**DATASET ENTRIES**
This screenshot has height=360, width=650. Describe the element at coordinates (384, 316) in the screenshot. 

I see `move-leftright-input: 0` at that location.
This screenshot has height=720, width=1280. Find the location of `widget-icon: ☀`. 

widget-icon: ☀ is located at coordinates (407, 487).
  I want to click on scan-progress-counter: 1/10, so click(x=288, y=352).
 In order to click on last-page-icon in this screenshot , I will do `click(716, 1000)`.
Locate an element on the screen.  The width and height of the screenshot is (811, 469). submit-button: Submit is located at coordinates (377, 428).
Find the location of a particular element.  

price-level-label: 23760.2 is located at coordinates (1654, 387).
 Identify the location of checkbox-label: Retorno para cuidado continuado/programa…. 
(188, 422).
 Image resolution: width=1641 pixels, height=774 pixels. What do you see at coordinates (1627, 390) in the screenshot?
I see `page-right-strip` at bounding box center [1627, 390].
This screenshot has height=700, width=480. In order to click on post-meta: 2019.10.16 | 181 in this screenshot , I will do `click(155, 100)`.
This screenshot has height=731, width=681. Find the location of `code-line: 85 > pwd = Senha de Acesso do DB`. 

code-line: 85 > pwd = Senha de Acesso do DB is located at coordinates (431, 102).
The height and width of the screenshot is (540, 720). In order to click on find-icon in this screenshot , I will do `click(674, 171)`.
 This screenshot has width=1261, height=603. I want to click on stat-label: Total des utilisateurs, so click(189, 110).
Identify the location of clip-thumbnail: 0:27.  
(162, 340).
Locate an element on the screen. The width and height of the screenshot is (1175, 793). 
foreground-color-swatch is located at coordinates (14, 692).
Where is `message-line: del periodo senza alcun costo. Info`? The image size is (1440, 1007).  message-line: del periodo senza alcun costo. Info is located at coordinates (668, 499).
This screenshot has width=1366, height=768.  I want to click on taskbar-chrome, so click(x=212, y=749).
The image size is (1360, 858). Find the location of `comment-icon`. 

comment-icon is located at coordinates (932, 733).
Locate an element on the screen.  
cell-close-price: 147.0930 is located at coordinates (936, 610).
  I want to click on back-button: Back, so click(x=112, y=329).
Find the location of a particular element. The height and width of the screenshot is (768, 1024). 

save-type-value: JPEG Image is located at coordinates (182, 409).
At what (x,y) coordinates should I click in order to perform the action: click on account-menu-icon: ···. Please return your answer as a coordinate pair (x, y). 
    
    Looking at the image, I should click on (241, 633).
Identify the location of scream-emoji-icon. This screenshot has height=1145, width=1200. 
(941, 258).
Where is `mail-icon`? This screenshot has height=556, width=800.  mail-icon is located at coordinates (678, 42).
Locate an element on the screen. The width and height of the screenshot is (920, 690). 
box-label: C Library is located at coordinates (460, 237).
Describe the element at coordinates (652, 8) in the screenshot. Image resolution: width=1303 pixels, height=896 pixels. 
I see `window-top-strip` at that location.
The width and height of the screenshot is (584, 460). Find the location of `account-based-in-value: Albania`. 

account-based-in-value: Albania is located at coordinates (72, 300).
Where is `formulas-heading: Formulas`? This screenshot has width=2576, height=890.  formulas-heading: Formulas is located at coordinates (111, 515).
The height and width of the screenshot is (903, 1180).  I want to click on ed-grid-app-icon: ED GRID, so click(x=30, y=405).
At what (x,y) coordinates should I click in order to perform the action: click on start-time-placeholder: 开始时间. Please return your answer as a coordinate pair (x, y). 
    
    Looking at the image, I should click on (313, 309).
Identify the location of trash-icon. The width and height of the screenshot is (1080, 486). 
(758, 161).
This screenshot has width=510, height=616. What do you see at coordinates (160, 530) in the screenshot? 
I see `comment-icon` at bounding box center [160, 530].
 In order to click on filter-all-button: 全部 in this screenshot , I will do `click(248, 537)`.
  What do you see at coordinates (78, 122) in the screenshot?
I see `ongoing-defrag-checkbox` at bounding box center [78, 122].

**WHAT THE EXERCISE ASKS**
Copy every one of the records above word for word, keeping each line as it stands.

**OUTPUT FOR THIS EXERCISE**
This screenshot has height=360, width=650. Describe the element at coordinates (384, 316) in the screenshot. 

I see `move-leftright-input: 0` at that location.
This screenshot has height=720, width=1280. Find the location of `widget-icon: ☀`. 

widget-icon: ☀ is located at coordinates (407, 487).
  I want to click on scan-progress-counter: 1/10, so click(x=288, y=352).
 In order to click on last-page-icon in this screenshot , I will do `click(716, 1000)`.
Locate an element on the screen.  The width and height of the screenshot is (811, 469). submit-button: Submit is located at coordinates (377, 428).
Find the location of a particular element.  

price-level-label: 23760.2 is located at coordinates (1654, 387).
 Identify the location of checkbox-label: Retorno para cuidado continuado/programa…. 
(188, 422).
 Image resolution: width=1641 pixels, height=774 pixels. What do you see at coordinates (1627, 390) in the screenshot?
I see `page-right-strip` at bounding box center [1627, 390].
This screenshot has height=700, width=480. In order to click on post-meta: 2019.10.16 | 181 in this screenshot , I will do `click(155, 100)`.
This screenshot has height=731, width=681. Find the location of `code-line: 85 > pwd = Senha de Acesso do DB`. 

code-line: 85 > pwd = Senha de Acesso do DB is located at coordinates (431, 102).
The height and width of the screenshot is (540, 720). In order to click on find-icon in this screenshot , I will do `click(674, 171)`.
 This screenshot has width=1261, height=603. I want to click on stat-label: Total des utilisateurs, so click(189, 110).
Identify the location of clip-thumbnail: 0:27.  
(162, 340).
Locate an element on the screen. The width and height of the screenshot is (1175, 793). 
foreground-color-swatch is located at coordinates (14, 692).
Where is `message-line: del periodo senza alcun costo. Info`? The image size is (1440, 1007).  message-line: del periodo senza alcun costo. Info is located at coordinates (668, 499).
This screenshot has width=1366, height=768.  I want to click on taskbar-chrome, so click(x=212, y=749).
The image size is (1360, 858). Find the location of `comment-icon`. 

comment-icon is located at coordinates (932, 733).
Locate an element on the screen.  
cell-close-price: 147.0930 is located at coordinates (936, 610).
  I want to click on back-button: Back, so click(x=112, y=329).
Find the location of a particular element. The height and width of the screenshot is (768, 1024). 

save-type-value: JPEG Image is located at coordinates (182, 409).
At what (x,y) coordinates should I click in order to perform the action: click on account-menu-icon: ···. Please return your answer as a coordinate pair (x, y). 
    
    Looking at the image, I should click on (241, 633).
Identify the location of scream-emoji-icon. This screenshot has height=1145, width=1200. 
(941, 258).
Where is `mail-icon`? This screenshot has height=556, width=800.  mail-icon is located at coordinates (678, 42).
Locate an element on the screen. The width and height of the screenshot is (920, 690). 
box-label: C Library is located at coordinates (460, 237).
Describe the element at coordinates (652, 8) in the screenshot. Image resolution: width=1303 pixels, height=896 pixels. 
I see `window-top-strip` at that location.
The width and height of the screenshot is (584, 460). Find the location of `account-based-in-value: Albania`. 

account-based-in-value: Albania is located at coordinates (72, 300).
Where is `formulas-heading: Formulas`? This screenshot has width=2576, height=890.  formulas-heading: Formulas is located at coordinates (111, 515).
The height and width of the screenshot is (903, 1180).  I want to click on ed-grid-app-icon: ED GRID, so click(x=30, y=405).
At what (x,y) coordinates should I click in order to perform the action: click on start-time-placeholder: 开始时间. Please return your answer as a coordinate pair (x, y). 
    
    Looking at the image, I should click on (313, 309).
Identify the location of trash-icon. The width and height of the screenshot is (1080, 486). 
(758, 161).
This screenshot has width=510, height=616. What do you see at coordinates (160, 530) in the screenshot? 
I see `comment-icon` at bounding box center [160, 530].
 In order to click on filter-all-button: 全部 in this screenshot , I will do `click(248, 537)`.
  What do you see at coordinates (78, 122) in the screenshot?
I see `ongoing-defrag-checkbox` at bounding box center [78, 122].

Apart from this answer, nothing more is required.